Was the EU referendum dreamed up by a cabal of nefarious, lie-spewing insects? McEwan’s wacky satire will invigorate remainers
“That morning, Jim Sams, clever but by no means profound, woke from uneasy dreams to find himself transformed into a gigantic creature.” Ian McEwan’s enjoyable, cockeyed Brexit satire opens by tipping a gigantic wink to Kafka’s Metamorphosis, a work it in no way resembles. The set up is that a cockroach wakes up in No 10 after a big night, finds it is a hungover and very Boris-like prime minister, and, once it gets used to the unpleasant feeling of having an internal skeleton and a fleshy tongue in its mouth, sets about steering the UK into a popularly acclaimed national disaster. The bug is helped by the intuitive discovery – something to do with the pheromonal cockroach hivemind, I guess – that most of the cabinet are also now secretly cockroaches.

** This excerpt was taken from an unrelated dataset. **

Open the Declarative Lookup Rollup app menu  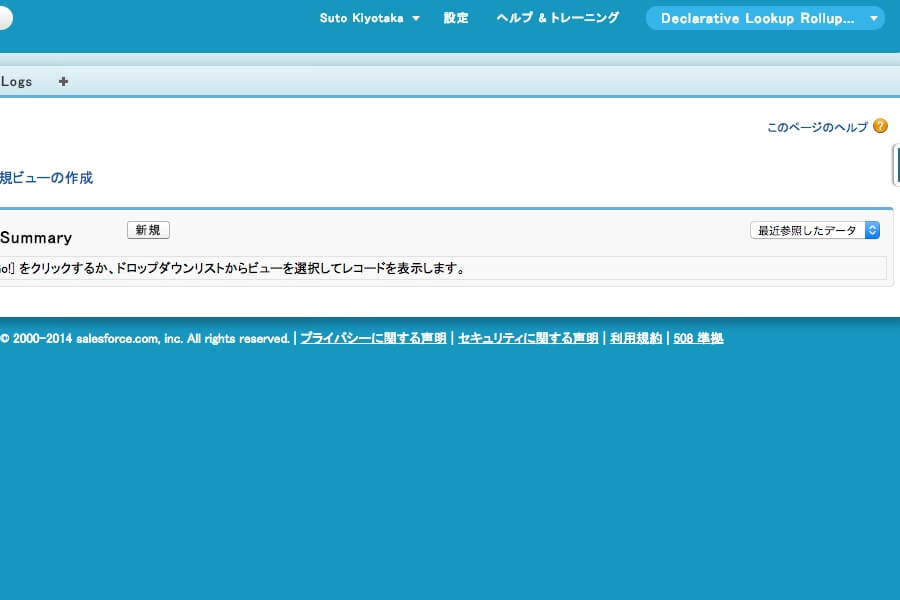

Kafka’s opening premise looks as though it wants to be a dream-image, a metaphor or an allegory, but the story then works through it with a dismayingly fastidious realism. McEwan makes a great deal of the reversal itself, but then doesn’t always tie it in to the subsequent action. In fact, Swift is the more obvious ancestor here – with much the best and funniest idea in the book being the Swiftian absurdity of the national project that stands in for Brexit.